**Objective**
Put the lines below into a Markdown table with two columns, Row and Line: give each line its own row number in Row and its text in Line, leaving out any blank lines.
Data to process start
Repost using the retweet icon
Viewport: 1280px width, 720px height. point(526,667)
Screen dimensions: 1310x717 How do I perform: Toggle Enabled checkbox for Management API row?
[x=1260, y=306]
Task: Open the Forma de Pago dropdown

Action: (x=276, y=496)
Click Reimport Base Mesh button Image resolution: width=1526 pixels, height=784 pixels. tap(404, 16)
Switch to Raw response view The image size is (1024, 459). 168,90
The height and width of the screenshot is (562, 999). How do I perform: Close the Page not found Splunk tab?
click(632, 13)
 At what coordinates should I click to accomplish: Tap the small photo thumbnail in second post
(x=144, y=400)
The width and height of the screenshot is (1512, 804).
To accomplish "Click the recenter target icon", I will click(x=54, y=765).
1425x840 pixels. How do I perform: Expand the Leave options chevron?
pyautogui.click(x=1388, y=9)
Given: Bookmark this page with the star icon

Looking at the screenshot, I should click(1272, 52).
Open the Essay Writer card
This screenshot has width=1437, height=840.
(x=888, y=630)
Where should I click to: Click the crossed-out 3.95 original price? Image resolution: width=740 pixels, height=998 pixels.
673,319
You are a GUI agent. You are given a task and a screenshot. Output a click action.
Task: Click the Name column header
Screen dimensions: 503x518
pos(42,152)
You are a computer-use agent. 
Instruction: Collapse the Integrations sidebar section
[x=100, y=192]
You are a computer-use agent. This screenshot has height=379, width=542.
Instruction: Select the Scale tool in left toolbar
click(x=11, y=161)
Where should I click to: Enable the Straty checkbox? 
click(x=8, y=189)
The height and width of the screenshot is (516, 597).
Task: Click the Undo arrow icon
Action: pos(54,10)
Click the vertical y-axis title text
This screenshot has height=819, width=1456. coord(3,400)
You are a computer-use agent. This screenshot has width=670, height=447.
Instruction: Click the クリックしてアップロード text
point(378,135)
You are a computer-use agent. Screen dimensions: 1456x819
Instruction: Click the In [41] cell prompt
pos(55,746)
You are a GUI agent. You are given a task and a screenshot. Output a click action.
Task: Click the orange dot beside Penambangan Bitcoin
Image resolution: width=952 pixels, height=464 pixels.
Data to process end
**Worked solution**
| Row | Line |
|---|---|
| 1 | Repost using the retweet icon |
| 2 | Viewport: 1280px width, 720px height. point(526,667) |
| 3 | Screen dimensions: 1310x717 How do I perform: Toggle Enabled checkbox for Management API row? |
| 4 | [x=1260, y=306] |
| 5 | Task: Open the Forma de Pago dropdown |
| 6 | Action: (x=276, y=496) |
| 7 | Click Reimport Base Mesh button Image resolution: width=1526 pixels, height=784 pixels. tap(404, 16) |
| 8 | Switch to Raw response view The image size is (1024, 459). 168,90 |
| 9 | The height and width of the screenshot is (562, 999). How do I perform: Close the Page not found Splunk tab? |
| 10 | click(632, 13) |
| 11 |  At what coordinates should I click to accomplish: Tap the small photo thumbnail in second post |
| 12 | (x=144, y=400) |
| 13 | The width and height of the screenshot is (1512, 804). |
| 14 | To accomplish "Click the recenter target icon", I will click(x=54, y=765). |
| 15 | 1425x840 pixels. How do I perform: Expand the Leave options chevron? |
| 16 | pyautogui.click(x=1388, y=9) |
| 17 | Given: Bookmark this page with the star icon |
| 18 | Looking at the screenshot, I should click(1272, 52). |
| 19 | Open the Essay Writer card |
| 20 | This screenshot has width=1437, height=840. |
| 21 | (x=888, y=630) |
| 22 | Where should I click to: Click the crossed-out 3.95 original price? Image resolution: width=740 pixels, height=998 pixels. |
| 23 | 673,319 |
| 24 | You are a GUI agent. You are given a task and a screenshot. Output a click action. |
| 25 | Task: Click the Name column header |
| 26 | Screen dimensions: 503x518 |
| 27 | pos(42,152) |
| 28 | You are a computer-use agent.  |
| 29 | Instruction: Collapse the Integrations sidebar section |
| 30 | [x=100, y=192] |
| 31 | You are a computer-use agent. This screenshot has height=379, width=542. |
| 32 | Instruction: Select the Scale tool in left toolbar |
| 33 | click(x=11, y=161) |
| 34 | Where should I click to: Enable the Straty checkbox?  |
| 35 | click(x=8, y=189) |
| 36 | The height and width of the screenshot is (516, 597). |
| 37 | Task: Click the Undo arrow icon |
| 38 | Action: pos(54,10) |
| 39 | Click the vertical y-axis title text |
| 40 | This screenshot has height=819, width=1456. coord(3,400) |
| 41 | You are a computer-use agent. This screenshot has width=670, height=447. |
| 42 | Instruction: Click the クリックしてアップロード text |
| 43 | point(378,135) |
| 44 | You are a computer-use agent. Screen dimensions: 1456x819 |
| 45 | Instruction: Click the In [41] cell prompt |
| 46 | pos(55,746) |
| 47 | You are a GUI agent. You are given a task and a screenshot. Output a click action. |
| 48 | Task: Click the orange dot beside Penambangan Bitcoin |
| 49 | Image resolution: width=952 pixels, height=464 pixels. |